Wave packets, integration

1. Aug 26, 2009

AntiStrange

I'm reading up on Quantum Mechanics and I don't follow an integration they use.

$$\psi(x,t) = \int^{\infty}_{-\infty} dk A(k) e^{i(kx-\omega t)}$$

They begin by considering the wave packet at time t=0:
$$\psi(x,0) = \int^{\infty}_{-\infty} dk A(k) e^{ikx}$$

"and illustrate it by considering a special form, called the gaussian form":
$$A(k) = e^{-\alpha (k-k_{0})^{2} / 2}$$

I'm ok with all of this so far, although not entirely sure why they chose (or what even the purpose is of) the "gaussian form". I do know a very little bit about the gaussian distribution and I see that this "gaussian form" looks a little similar to a portion of the noramal distribution but why just that part, and why the differences. But, at any rate I can live with all of that so far, however I get completely lost once they do the next step.
They make a change of variables to q' = k-k₀, and end up with:

$$\psi(x,0) = e^{ik_{0}x}e^{-x^{2} / 2\alpha} \int^{\infty}_{-\infty} dq' e^{-\alpha q'^{2} / 2}$$
$$= \sqrt{\frac{2\pi}{\alpha}}e^{ik_{0}x}e^{-x^{2} / 2\alpha}$$

Any help, advice, insights, or even just a point in the right direction would really help me right now. Thanks.

2. Aug 27, 2009

Feldoh

Well for starters that looks like the wave function for a free particle. In contrast to say an infinite well there are no stationary states, so instead of a discrete number of coefficients for each stationary state of the wave function (as seen in the infinite well) we have a continuous distribution of coefficients for a free particle.

They choose a Gaussian distribution because it is a probability distribution which shows up a lot in quantum mechanics. You thought it looked like a normal distribution and that's because it essentially is just that. Although in this case A(k) by itself is not normalized.

So looking at the Gaussian distribution we can get a few properties from it:
$$A(k) = e^{-\alpha (k-k_{0})^{2} / 2}$$

The average value is $$k_0$$ and the standard deviation is $$\sqrt{\frac{1}{\alpha}}$$

As for the integral, I'm not sure how they are rearranging the exponents but Mathematica says that it's correct, sorry...

3. Aug 27, 2009

gabbagabbahey

Are you okay with the change of variables itself? Just straight substitution should lead you to the integral,

$$\psi(x,0) =e^{i k_0 x} \int^{\infty}_{-\infty} dq' e^{-\alpha (q')^{2} / 2} e^{iq' x}$$

From here, you could recognize the above integral as an inverse Fourier Transform and basically look up the final result in a table of said transforms.

Supplied information:
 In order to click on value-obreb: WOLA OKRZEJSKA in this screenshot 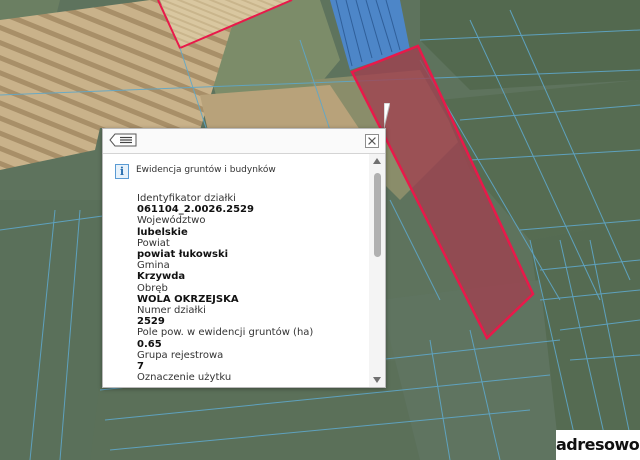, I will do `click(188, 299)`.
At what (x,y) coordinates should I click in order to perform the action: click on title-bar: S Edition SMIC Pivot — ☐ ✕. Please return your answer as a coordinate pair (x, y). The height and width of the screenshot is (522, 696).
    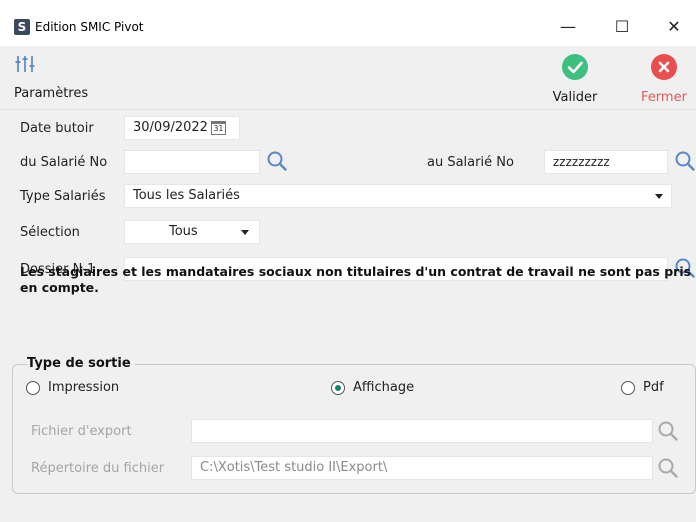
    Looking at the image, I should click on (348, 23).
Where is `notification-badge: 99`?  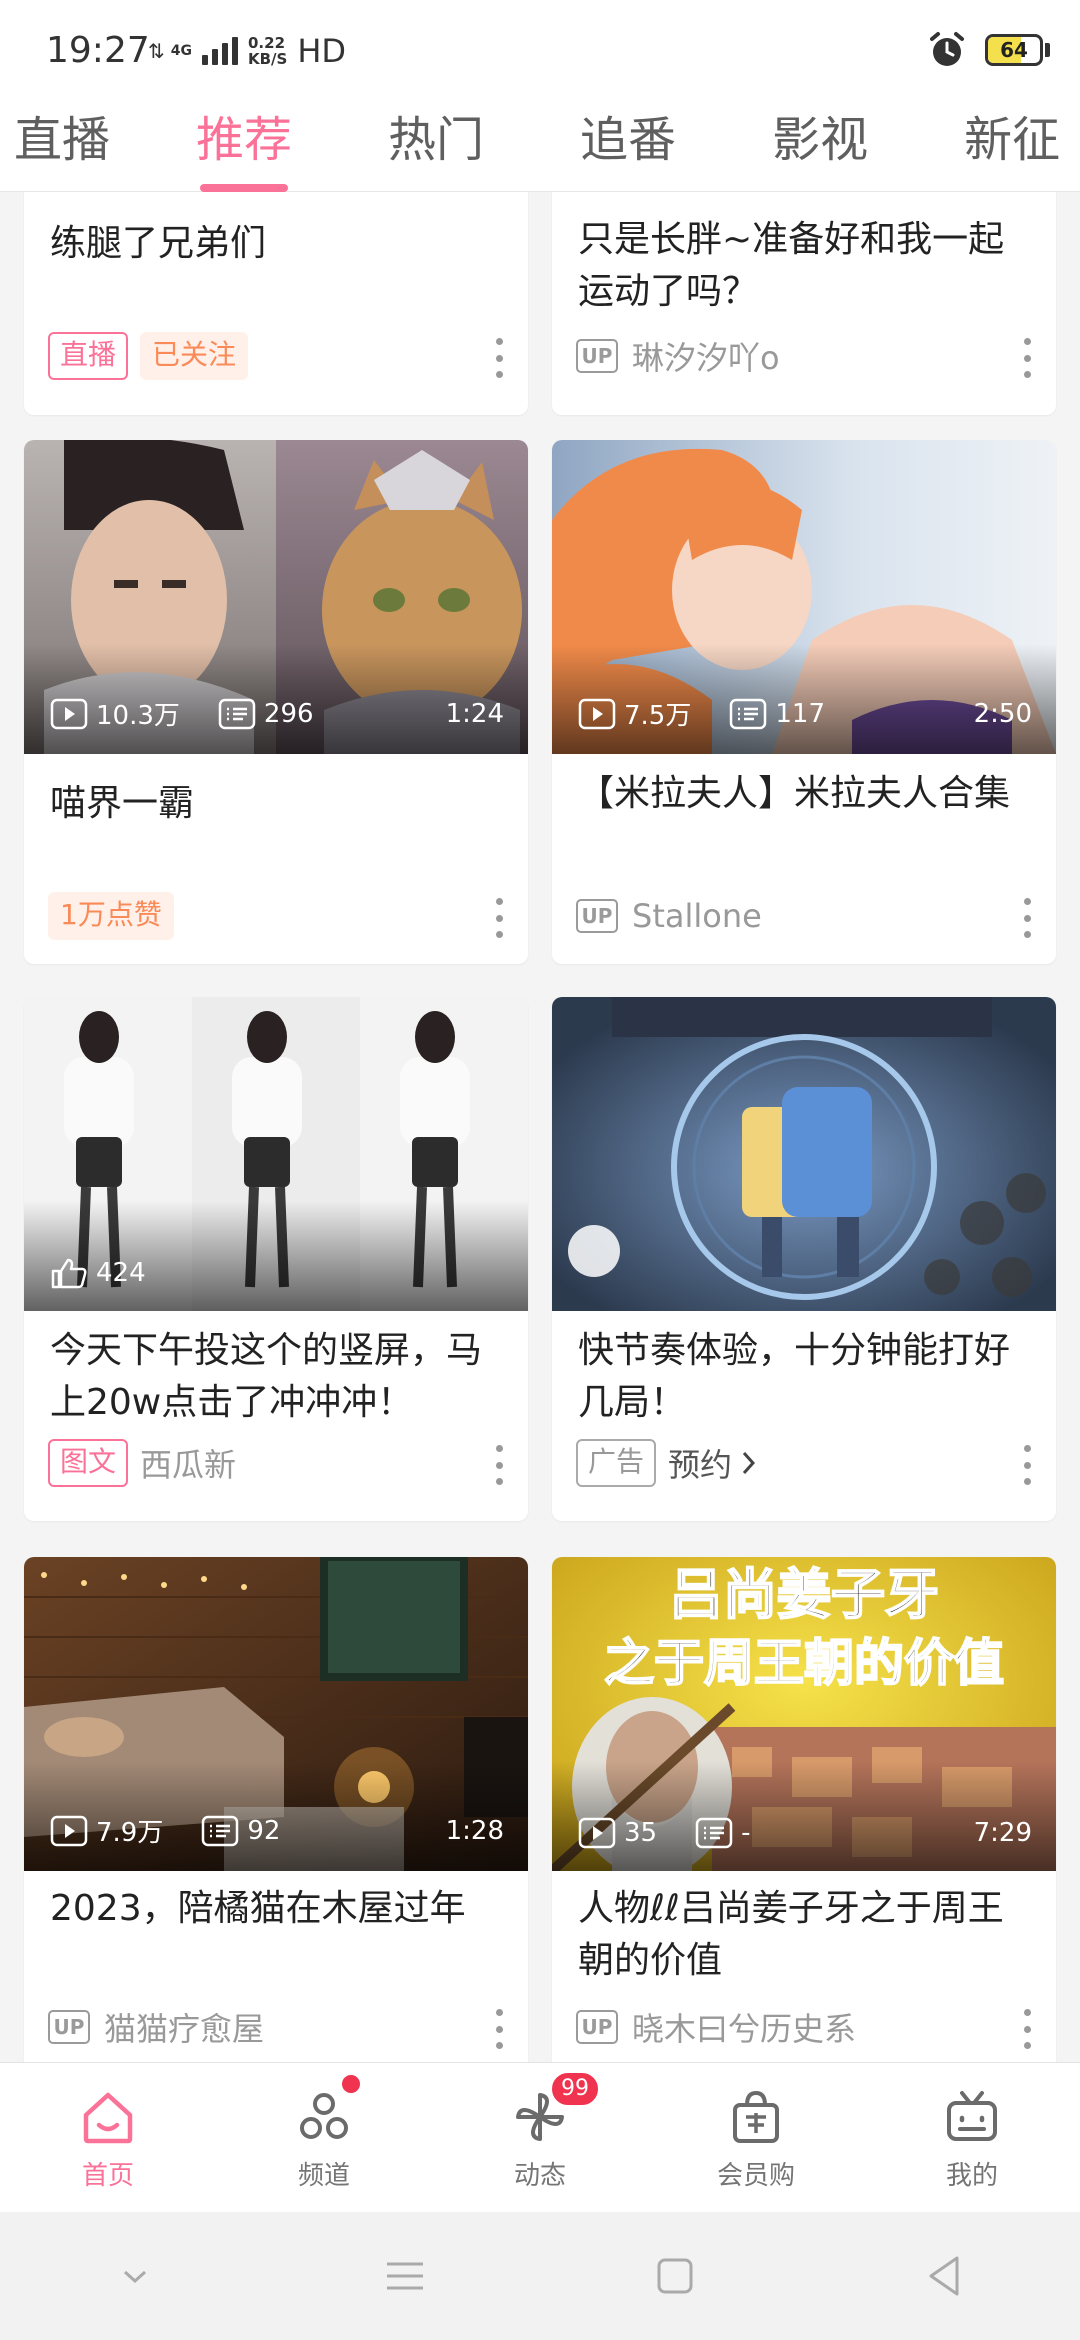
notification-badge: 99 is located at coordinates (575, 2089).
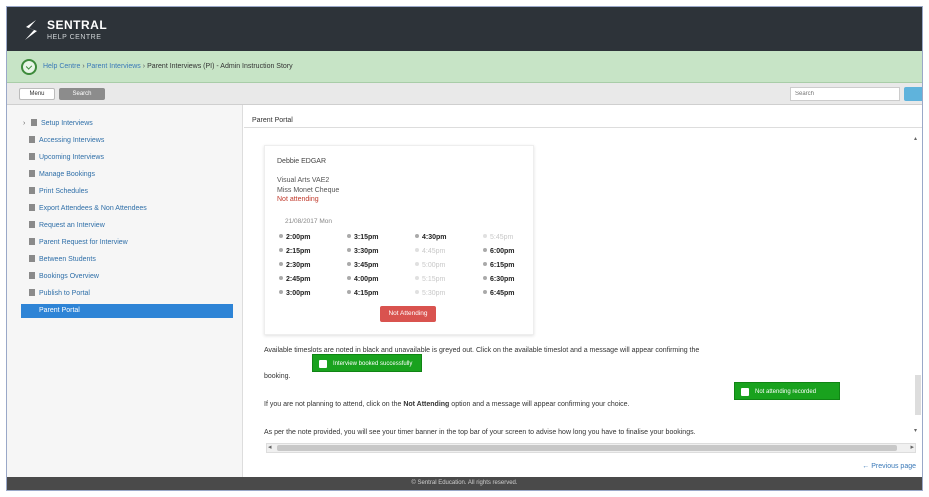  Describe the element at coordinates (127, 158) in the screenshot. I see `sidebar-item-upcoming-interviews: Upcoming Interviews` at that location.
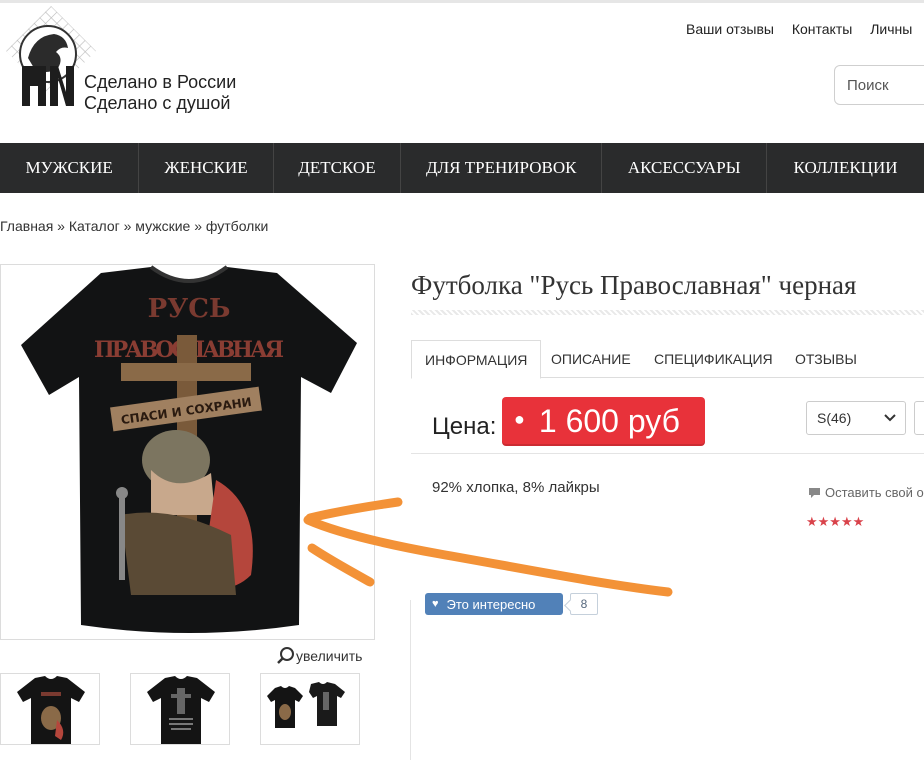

Task A: List the usernames of everyone who posts in the wave packet thread above.
Task B: In the wave packet thread above, what does Feldoh say confirmed that the integral is correct?
Task C:
Decide whether each statement agrees with the wave packet thread above, and support each answer with the thread's exact words.
(i) Feldoh says that A(k) by itself is normalized.
(ii) gabbagabbahey suggests recognizing the integral as an inverse Fourier Transform.
(iii) Feldoh says that a free particle has stationary states, as an infinite well does.

Answer area A: AntiStrange, Feldoh, gabbagabbahey

Answer area B: Mathematica

Answer area C:
(i) No: "Although in this case A(k) by itself is not normalized."
(ii) Yes: "you could recognize the above integral as an inverse Fourier Transform"
(iii) No: "In contrast to say an infinite well there are no stationary states"